= J. B. Atholwood =

Australian actor

James Brown Atholwood (c. 1864 – 11 March 1931) was an Australian actor, a member of J. C. Williamson's company. His voice was too distinctive to take leading roles, but he was admirable in character parts. He was convicted of bigamy after a public trial.

==History==
Atholwood was a son of James Wood and Catherine Fulton Brown.

He learned his stagecraft from William Hoskins, and played in:
- The Sign of the Cross in support of Julius Knight
- The Prisoner of Zenda
- The Royal Divorce, and played Napoleon when Knight fell sick
- The Silver King as Jaikes to Frank Harvey's Wilfred Denver at the Theatre Royal, in June, 1926
- Sherlock Holmes as Professor Moriarty, to Cuyler Hastings' Holmes
- If I Were King as Louis XI
- Leah Kleschna as Schram, to Tittell Brune and Roy Redgrave
- John Glayde's Honour as Michael Shurmur to Thomas Kingston and Mrs.
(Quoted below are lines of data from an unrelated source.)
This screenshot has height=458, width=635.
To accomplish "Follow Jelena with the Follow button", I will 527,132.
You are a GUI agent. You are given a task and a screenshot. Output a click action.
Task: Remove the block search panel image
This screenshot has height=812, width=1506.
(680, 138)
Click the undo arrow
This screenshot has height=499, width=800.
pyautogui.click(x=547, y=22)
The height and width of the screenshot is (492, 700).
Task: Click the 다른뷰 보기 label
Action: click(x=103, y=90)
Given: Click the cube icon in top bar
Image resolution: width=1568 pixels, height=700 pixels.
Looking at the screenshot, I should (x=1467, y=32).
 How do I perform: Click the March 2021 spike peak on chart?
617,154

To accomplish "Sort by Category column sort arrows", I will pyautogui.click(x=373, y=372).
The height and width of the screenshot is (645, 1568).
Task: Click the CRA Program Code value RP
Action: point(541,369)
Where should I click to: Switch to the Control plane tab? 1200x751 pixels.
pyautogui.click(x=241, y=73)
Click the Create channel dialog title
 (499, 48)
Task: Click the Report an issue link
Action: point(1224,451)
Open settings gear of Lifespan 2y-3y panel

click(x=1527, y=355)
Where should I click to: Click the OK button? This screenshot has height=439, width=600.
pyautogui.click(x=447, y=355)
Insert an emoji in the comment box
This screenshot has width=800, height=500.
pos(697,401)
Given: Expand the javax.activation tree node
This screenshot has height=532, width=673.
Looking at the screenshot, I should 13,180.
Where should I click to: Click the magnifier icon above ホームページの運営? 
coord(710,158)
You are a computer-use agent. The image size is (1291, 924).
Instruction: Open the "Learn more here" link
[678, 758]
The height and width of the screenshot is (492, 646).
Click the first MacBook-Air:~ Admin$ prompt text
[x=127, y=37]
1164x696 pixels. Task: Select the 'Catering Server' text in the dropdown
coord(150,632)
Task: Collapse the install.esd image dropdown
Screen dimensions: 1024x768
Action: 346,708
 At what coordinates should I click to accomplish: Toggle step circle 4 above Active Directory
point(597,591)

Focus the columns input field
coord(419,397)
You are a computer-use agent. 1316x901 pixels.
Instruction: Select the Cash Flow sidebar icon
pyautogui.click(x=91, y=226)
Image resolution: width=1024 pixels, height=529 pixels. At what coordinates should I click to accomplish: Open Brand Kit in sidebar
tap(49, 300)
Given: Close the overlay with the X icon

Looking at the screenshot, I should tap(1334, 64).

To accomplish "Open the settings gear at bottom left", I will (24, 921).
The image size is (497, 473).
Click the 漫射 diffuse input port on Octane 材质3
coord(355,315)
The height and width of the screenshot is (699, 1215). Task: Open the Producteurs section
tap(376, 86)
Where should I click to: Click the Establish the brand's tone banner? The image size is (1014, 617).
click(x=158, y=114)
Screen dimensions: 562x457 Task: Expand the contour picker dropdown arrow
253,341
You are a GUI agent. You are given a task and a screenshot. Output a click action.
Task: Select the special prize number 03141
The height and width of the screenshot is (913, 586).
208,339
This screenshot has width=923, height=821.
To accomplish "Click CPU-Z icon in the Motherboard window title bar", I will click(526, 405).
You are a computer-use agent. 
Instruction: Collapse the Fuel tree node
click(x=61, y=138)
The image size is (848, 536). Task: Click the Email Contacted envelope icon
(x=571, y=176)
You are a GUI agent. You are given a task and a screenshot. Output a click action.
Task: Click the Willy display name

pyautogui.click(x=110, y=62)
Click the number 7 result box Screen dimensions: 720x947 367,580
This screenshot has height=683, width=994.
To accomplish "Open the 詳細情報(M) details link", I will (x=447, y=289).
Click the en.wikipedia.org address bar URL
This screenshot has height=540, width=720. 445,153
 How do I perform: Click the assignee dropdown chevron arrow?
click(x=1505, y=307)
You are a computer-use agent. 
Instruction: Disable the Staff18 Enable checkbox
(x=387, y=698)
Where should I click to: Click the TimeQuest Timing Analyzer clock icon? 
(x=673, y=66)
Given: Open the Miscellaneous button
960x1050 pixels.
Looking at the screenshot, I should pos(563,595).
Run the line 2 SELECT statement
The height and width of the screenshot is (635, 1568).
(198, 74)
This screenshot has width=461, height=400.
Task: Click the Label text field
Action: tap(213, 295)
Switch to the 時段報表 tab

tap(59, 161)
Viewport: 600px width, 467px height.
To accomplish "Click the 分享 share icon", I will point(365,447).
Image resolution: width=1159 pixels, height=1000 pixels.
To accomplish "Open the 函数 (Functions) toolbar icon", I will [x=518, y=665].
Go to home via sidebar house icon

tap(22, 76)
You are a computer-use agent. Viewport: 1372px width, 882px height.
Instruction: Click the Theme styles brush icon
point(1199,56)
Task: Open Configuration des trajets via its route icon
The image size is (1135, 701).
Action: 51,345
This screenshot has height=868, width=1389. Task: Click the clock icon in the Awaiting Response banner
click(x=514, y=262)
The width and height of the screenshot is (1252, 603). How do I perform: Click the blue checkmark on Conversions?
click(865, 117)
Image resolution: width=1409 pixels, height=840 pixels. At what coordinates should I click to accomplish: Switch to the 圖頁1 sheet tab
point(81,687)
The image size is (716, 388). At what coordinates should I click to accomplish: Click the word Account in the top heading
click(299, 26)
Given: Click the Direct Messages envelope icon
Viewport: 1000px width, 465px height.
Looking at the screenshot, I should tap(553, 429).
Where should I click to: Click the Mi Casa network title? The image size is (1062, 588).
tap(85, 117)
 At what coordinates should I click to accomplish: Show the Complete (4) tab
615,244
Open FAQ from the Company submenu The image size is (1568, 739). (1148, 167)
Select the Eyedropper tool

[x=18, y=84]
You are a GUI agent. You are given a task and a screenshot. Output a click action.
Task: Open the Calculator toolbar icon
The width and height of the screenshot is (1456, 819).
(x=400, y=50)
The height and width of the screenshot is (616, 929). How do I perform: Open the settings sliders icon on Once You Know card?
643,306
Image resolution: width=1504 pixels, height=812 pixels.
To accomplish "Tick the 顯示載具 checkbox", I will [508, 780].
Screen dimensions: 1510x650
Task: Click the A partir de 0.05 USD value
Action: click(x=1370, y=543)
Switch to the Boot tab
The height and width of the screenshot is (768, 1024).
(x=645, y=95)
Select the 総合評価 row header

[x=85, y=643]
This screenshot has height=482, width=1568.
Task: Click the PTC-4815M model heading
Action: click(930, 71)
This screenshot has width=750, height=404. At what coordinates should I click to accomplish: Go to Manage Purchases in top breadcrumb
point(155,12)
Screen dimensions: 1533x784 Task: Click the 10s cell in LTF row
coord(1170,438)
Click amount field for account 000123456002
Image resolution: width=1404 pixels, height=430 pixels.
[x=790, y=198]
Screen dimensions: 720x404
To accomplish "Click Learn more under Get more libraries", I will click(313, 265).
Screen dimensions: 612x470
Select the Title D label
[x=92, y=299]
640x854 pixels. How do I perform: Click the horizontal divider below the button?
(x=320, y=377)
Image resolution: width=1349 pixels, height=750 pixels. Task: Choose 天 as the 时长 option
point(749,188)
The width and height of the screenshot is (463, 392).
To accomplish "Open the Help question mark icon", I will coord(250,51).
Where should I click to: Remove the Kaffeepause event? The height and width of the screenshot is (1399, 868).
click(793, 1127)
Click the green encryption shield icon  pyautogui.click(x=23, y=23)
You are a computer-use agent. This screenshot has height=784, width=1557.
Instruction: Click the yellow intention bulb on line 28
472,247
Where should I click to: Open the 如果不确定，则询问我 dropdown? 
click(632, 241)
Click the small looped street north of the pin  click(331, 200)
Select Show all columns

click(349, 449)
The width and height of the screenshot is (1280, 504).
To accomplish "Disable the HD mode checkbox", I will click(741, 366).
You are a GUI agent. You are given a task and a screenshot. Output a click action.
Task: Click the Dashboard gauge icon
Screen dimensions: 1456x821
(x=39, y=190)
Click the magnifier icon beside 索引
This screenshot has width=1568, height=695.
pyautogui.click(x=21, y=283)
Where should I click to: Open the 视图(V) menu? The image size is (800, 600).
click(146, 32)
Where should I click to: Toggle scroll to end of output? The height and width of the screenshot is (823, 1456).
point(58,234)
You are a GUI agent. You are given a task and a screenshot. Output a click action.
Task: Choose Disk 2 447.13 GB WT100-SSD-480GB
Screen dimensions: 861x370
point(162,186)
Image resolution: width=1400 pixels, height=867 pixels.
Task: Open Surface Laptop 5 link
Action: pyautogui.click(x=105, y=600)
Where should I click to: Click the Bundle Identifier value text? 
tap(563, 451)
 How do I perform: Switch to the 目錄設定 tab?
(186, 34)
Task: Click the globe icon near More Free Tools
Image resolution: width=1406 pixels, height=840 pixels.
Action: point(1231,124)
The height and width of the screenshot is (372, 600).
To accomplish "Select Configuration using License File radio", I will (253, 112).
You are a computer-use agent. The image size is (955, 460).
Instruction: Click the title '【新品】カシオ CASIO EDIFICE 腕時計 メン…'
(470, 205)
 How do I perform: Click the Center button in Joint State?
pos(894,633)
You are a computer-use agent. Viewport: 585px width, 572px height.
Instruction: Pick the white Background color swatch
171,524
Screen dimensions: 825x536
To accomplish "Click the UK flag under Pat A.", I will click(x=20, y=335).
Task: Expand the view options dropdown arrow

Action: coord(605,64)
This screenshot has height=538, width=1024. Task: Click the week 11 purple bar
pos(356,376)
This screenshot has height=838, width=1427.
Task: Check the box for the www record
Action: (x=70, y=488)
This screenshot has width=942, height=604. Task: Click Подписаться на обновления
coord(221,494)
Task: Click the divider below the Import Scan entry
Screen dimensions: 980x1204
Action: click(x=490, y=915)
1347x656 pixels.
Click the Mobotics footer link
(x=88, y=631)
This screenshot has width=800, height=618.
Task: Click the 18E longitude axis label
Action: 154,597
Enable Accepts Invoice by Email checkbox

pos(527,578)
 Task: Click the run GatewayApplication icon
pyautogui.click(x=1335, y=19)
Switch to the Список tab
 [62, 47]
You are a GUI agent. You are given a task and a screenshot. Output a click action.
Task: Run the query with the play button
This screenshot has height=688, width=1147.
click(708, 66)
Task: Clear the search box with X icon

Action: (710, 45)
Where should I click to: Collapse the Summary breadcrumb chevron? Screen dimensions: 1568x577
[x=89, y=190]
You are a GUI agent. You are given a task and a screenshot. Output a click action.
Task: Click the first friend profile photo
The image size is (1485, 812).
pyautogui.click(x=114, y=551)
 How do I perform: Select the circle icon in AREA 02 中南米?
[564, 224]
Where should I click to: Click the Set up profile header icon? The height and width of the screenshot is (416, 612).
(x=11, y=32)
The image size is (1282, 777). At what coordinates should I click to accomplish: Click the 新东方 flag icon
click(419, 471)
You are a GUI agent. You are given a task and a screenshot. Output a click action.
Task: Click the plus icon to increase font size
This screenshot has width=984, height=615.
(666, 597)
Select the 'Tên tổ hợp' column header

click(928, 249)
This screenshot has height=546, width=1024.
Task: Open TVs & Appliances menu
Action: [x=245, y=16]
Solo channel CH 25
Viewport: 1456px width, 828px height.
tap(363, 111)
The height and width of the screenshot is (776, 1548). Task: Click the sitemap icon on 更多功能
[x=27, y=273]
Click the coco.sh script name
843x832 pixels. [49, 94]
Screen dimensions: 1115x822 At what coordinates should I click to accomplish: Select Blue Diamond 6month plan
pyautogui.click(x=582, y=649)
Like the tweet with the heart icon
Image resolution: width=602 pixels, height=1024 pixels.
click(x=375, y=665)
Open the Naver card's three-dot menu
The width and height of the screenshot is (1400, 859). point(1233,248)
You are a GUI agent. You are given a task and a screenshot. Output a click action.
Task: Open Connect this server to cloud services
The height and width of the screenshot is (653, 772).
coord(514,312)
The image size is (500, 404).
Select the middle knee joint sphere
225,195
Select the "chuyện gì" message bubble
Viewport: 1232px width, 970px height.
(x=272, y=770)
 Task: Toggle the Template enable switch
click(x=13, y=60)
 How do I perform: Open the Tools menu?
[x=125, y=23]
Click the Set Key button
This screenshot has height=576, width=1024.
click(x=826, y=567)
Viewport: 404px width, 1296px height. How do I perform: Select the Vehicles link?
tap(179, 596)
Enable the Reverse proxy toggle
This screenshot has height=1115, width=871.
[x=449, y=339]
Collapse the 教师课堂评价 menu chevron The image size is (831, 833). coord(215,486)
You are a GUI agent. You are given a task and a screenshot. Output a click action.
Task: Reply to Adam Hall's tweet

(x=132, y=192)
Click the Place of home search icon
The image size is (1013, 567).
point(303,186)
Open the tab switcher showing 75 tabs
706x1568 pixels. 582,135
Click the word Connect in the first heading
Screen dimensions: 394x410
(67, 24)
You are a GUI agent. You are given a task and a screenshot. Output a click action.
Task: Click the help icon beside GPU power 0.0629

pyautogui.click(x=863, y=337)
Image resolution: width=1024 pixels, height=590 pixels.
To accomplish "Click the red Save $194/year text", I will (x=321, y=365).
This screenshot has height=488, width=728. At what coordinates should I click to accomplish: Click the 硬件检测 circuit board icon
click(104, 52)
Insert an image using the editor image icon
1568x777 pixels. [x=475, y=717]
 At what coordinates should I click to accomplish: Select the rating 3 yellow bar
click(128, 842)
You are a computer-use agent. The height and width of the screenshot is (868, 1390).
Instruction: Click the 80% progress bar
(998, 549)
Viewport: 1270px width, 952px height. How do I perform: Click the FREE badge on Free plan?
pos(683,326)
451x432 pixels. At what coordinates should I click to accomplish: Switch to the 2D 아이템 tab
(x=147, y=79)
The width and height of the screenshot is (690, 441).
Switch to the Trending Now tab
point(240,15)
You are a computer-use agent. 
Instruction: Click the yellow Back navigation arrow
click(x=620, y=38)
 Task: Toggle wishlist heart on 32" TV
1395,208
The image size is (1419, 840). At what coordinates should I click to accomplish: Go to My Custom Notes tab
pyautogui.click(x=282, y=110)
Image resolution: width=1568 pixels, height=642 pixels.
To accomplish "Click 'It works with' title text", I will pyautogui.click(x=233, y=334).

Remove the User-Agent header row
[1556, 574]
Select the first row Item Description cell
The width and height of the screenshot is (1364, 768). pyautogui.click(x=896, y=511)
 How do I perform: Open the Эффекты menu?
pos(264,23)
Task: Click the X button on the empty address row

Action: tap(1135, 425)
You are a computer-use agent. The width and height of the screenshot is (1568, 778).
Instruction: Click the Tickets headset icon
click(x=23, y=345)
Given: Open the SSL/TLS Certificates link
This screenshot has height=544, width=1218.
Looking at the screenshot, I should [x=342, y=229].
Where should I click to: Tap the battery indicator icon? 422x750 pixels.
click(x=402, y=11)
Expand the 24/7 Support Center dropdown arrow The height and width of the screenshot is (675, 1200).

Brough
- J. C. Williamson's pantomime Aladdin as Abanazar
- Double and Quit as the actor Edwin Drake, at the Palace Theatre, Sydney
- The Show Boat as Windy, the pilot

==Last years==
Atholwood lived his last years in retirement at his home "Akhnaton" on Diamond Bay Road, Vaucluse. His hobbies included butterfly collecting and creating plaster cameo portraits.

He died as the result of a stroke, following an operation. His remains were interred at the South Head Cemetery.

==Family==
Atholwood married Ethel Ruby Yelverton in 1897, believing her previous marriage to Barry Marshall had been annulled. She left him and later had him charged with committing bigamy with Lillias May Townshend in May 1902. He was found guilty but there were mitigating circumstances and he was released before serving half his sentence. In 1908 Yelverton sued him for maintenance in circumstances which gave the appearance of vindictiveness. They appear to have resolved their differences as in 1922 Atholwood and Yelverton (daughter of Mary Elizabeth and Alfred S Parnwell, of Hobart) celebrated the 25th anniversary of their wedding.

His children were:
- Sybil Edna Marguerite Atholwood (6 August 1900 – ) was a soprano and an actress.
- Joyce Atholwood (1913-1989)
- Ronald Atholwood (1910–1967), also an actor, married Dorothy Marguerite Coffey.